Revise the listing below so that "Identify the location of" becomes "Find the position of" wherever it appears, keeping every other line and character unchanged.
* * *
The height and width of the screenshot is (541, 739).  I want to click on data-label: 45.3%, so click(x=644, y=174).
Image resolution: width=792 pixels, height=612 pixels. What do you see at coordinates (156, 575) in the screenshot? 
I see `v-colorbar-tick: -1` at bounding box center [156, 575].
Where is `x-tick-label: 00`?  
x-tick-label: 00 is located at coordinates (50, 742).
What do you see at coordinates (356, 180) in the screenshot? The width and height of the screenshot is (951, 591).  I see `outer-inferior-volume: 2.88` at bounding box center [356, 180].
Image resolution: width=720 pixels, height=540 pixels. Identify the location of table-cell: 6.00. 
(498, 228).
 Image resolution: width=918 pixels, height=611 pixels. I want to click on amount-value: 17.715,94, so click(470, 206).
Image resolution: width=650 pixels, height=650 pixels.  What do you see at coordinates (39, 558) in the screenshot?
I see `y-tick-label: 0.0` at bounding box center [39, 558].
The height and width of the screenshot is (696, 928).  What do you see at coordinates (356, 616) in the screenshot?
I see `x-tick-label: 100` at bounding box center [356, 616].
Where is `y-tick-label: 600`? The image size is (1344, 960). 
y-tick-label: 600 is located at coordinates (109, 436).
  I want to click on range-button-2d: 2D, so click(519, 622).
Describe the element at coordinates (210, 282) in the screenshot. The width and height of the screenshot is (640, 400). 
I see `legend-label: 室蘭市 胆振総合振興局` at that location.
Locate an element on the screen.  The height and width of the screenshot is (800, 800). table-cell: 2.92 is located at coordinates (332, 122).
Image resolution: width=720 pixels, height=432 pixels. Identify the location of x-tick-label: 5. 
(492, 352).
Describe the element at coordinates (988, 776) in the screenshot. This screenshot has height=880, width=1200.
* * *
**Task solution**
The height and width of the screenshot is (541, 739).  I want to click on data-label: 45.3%, so click(x=644, y=174).
Image resolution: width=792 pixels, height=612 pixels. What do you see at coordinates (156, 575) in the screenshot? 
I see `v-colorbar-tick: -1` at bounding box center [156, 575].
Where is `x-tick-label: 00`?  
x-tick-label: 00 is located at coordinates (50, 742).
What do you see at coordinates (356, 180) in the screenshot? The width and height of the screenshot is (951, 591).  I see `outer-inferior-volume: 2.88` at bounding box center [356, 180].
Image resolution: width=720 pixels, height=540 pixels. Find the position of table-cell: 6.00. 
(498, 228).
 Image resolution: width=918 pixels, height=611 pixels. I want to click on amount-value: 17.715,94, so click(470, 206).
Image resolution: width=650 pixels, height=650 pixels.  What do you see at coordinates (39, 558) in the screenshot?
I see `y-tick-label: 0.0` at bounding box center [39, 558].
The height and width of the screenshot is (696, 928).  What do you see at coordinates (356, 616) in the screenshot?
I see `x-tick-label: 100` at bounding box center [356, 616].
Where is `y-tick-label: 600`? The image size is (1344, 960). 
y-tick-label: 600 is located at coordinates (109, 436).
  I want to click on range-button-2d: 2D, so click(519, 622).
Describe the element at coordinates (210, 282) in the screenshot. The width and height of the screenshot is (640, 400). 
I see `legend-label: 室蘭市 胆振総合振興局` at that location.
Locate an element on the screen.  The height and width of the screenshot is (800, 800). table-cell: 2.92 is located at coordinates (332, 122).
Image resolution: width=720 pixels, height=432 pixels. Find the position of x-tick-label: 5. 
(492, 352).
Describe the element at coordinates (988, 776) in the screenshot. This screenshot has height=880, width=1200.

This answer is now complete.